[Your instructions]
For the listing below, give the number of lines that include "agent" and add nothing to it.

[Records for this exercise]
***
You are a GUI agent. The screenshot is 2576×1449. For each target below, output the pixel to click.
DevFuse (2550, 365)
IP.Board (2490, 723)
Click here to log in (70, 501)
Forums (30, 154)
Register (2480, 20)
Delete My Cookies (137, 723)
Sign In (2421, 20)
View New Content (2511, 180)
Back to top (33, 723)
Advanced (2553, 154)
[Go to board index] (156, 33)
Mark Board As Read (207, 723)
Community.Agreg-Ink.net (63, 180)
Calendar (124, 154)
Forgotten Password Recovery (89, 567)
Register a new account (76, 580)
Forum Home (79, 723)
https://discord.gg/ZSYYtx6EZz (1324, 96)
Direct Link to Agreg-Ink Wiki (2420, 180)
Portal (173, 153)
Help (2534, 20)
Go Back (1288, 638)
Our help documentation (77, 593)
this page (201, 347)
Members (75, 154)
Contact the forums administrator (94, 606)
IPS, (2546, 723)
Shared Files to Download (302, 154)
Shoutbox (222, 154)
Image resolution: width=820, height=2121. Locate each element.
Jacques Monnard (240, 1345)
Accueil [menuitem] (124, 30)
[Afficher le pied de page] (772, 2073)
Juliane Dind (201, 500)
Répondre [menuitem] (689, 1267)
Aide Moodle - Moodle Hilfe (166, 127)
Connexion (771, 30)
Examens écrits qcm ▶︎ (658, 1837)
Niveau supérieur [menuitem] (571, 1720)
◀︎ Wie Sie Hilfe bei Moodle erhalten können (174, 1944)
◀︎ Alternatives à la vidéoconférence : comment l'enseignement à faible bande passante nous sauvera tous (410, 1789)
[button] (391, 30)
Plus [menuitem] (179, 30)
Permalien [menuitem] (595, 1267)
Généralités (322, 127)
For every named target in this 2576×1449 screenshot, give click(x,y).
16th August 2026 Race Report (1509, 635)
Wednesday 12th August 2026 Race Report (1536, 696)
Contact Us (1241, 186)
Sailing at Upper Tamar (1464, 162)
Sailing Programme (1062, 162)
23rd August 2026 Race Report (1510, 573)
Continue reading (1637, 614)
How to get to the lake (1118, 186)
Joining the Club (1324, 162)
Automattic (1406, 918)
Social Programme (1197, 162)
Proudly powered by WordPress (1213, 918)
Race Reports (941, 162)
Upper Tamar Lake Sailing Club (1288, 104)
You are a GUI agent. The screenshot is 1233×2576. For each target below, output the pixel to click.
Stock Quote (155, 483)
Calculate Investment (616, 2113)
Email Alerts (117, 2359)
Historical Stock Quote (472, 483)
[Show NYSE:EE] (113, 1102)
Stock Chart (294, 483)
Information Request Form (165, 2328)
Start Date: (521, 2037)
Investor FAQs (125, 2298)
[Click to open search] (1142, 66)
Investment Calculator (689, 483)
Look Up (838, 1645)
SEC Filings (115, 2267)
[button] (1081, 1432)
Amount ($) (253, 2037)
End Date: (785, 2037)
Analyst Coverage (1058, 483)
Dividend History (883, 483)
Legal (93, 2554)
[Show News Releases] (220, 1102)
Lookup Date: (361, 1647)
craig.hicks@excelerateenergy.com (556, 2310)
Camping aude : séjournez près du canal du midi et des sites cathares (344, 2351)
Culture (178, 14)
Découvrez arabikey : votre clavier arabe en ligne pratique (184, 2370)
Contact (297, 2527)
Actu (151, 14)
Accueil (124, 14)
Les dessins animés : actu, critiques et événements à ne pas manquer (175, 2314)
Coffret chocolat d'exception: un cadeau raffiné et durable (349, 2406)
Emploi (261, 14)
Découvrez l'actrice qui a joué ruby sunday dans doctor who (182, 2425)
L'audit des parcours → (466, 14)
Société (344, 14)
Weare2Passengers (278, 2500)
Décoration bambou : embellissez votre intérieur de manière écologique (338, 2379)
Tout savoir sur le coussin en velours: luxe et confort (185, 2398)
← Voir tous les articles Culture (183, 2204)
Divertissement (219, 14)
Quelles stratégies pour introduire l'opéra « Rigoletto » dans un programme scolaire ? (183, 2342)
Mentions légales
***
[Task solution]
2